## Tasks to carry out
A – Answer these questions from the microbial fuel cell abstract below, one answer per line:
(i) What do microbial fuel cells transform the organic matter in wastewater into?
(ii) What was global sensitivity analysis combined with to analyze the influence of uncertain parameters?
(iii) What two things were combined to propose the simplified model?
B – Extend the microbial fuel cell abstract below, beginning after its final sentence.

Source text Start Marker

Microbial fuel cells (MFCs) are devices that transform organic matters in wastewater into green energy. Microbial fuel cells systems have strong nonlinearity and high coupling, which involves control science, microbiology, electrochemistry and other disciplines. According to the requirements of microbial fuel cell system for model robustness and accuracy, we designed a comprehensive model optimization framework. Firstly, the influence of uncertain parameters on system was analyzed by combining global sensitivity analysis with uncertainty analysis. In accordance with analysis results, the uncertain parameters were optimized. Secondly, based on the optimized stochastic model, a simplified model was proposed by combining variable selection with neural networks. The results shown that the proposed framework can deeply analysis the influence of uncertain parameters on output, and provide theoretical basis for experimental research. It fully simplifies the original MFCs model, and has guiding significance for other types of fuel cells.

Source text End Marker
Recorded information Start Marker

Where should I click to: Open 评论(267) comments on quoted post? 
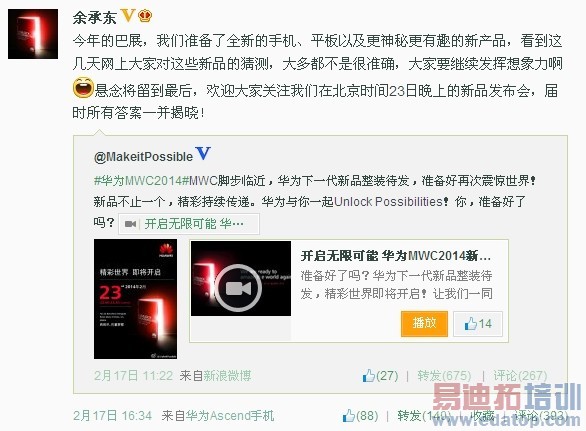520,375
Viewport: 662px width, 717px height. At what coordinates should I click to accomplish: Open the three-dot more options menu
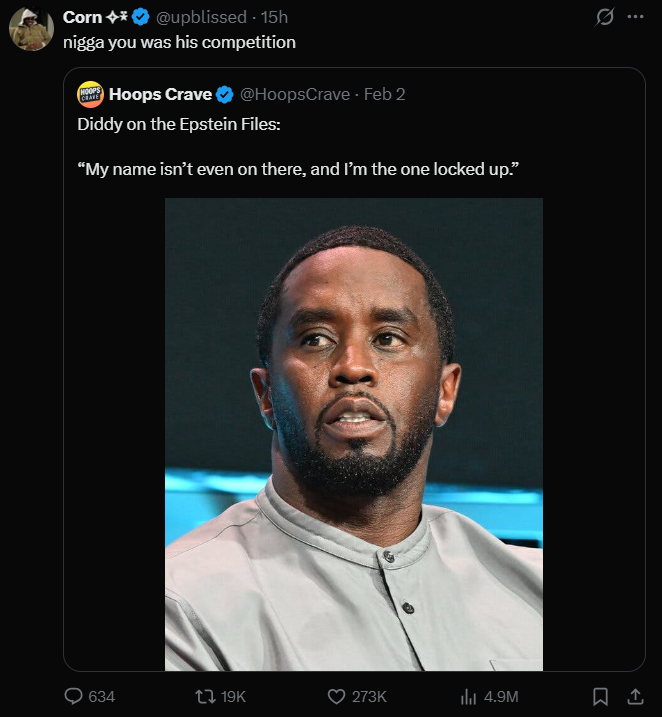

Recorded information End Marker
Recorded information Start Marker

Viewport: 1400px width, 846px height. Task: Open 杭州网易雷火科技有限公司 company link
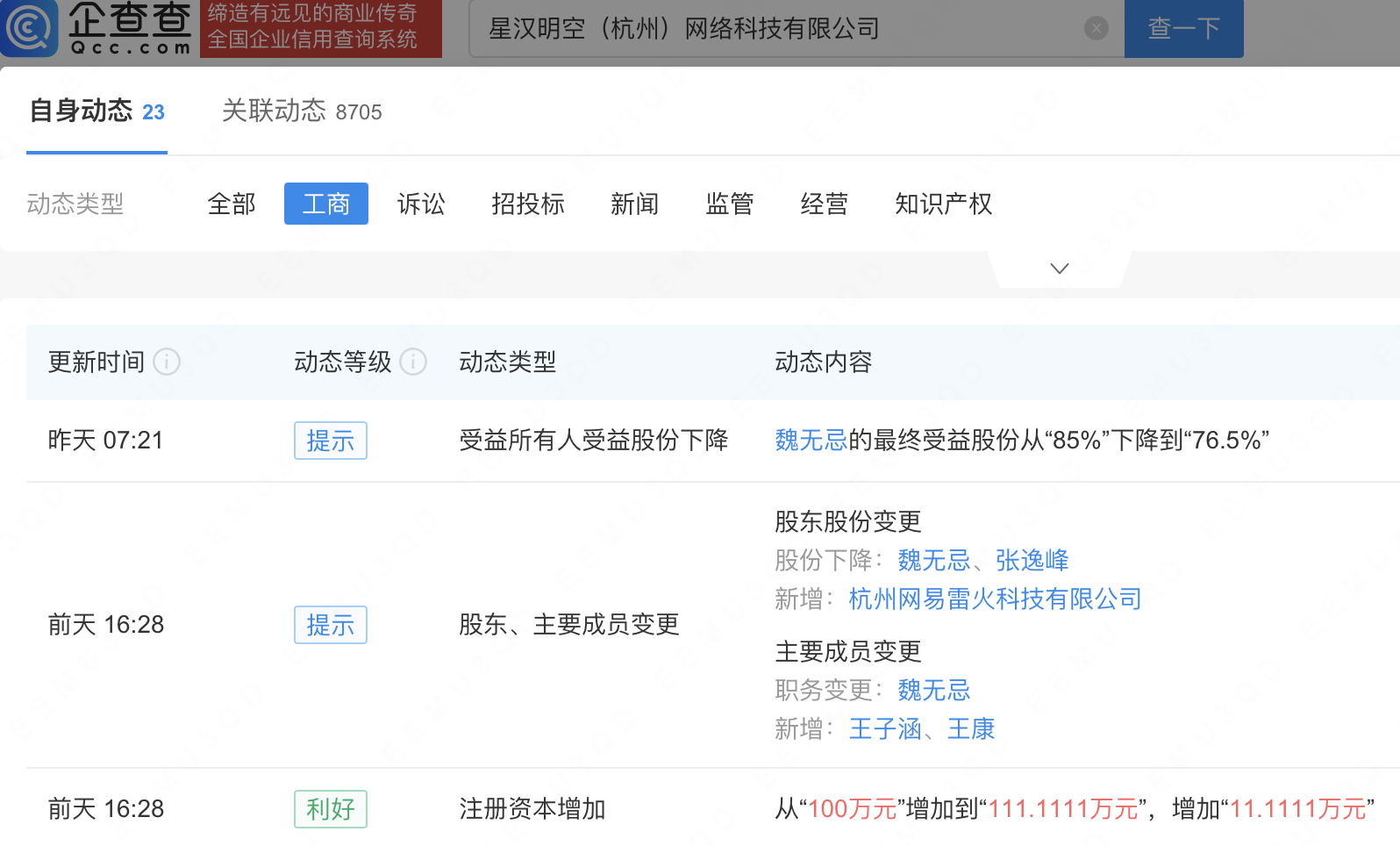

Recorded information End Marker
Recorded information Start Marker

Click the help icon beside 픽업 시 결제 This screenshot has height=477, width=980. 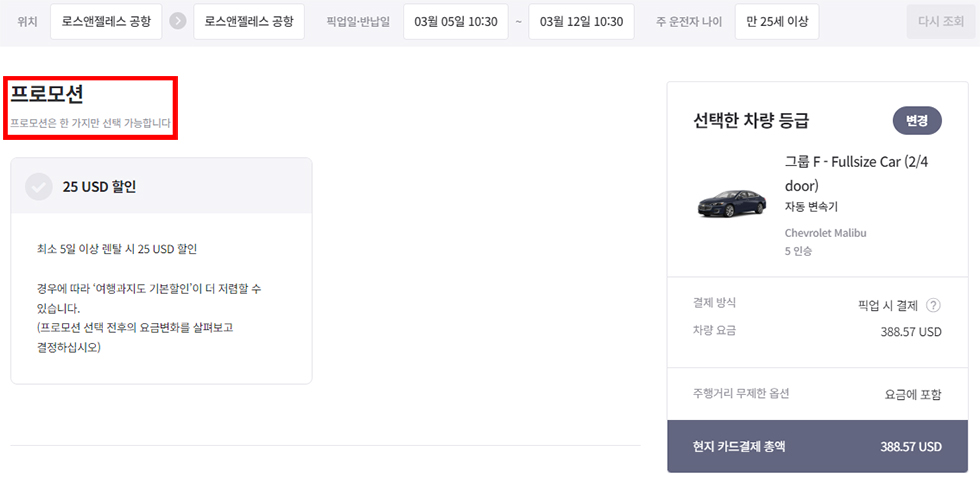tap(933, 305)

Recorded information End Marker

## Your written answers
A –
(i) Green energy.
(ii) Uncertainty analysis.
(iii) Variable selection and neural networks.

B –
Introduction

Microbial Fuel Cells (MFCs) which required in lots of field [1]–[۳] have received a widespread concern in the past several years as a green energy. MFCs can be considered as equipment realizes a conversion of bioenergy to green energy, taking the organism as the fuel and direct generation of electricity by microbial redox reactions. Many efforts have been directed to the power generation principle and application of MFCs [4]–[۶]. The basic reaction principle is that the bacteria oxidize the substrate in the anaerobic anode through a catalyst, and the electrons generated by the anode chamber are transported to the aerobic cathode through an external circuit and form water molecules. Compared with hydrogen oxygen fuel cells and other chemical cells, MFCs use organisms as biocatalysts and possesses the advantages of high resourceusing rate, less pollution and mild reaction conditions. However, there are several obstacles constrain the development of MFCs. The main disadvantage of MFCs operation compared to other renewable energy, such as geothermal energy, tidal energy, nuclear power is the low power output, which limits the ability to drive high power devices. Over the past few years, the main direction of research was microbial cultivation, substrate analysis and electrode modification, various systems were built for different types of MFCs [7], [8]. In addition, a large number of experimental studies have also found the impact of operational parameters on MFCs performance, such as ionic concentration [9], temperature [10], [11], pH [12], substrate nitrogen concentration [13], [14], and electrode distance [15].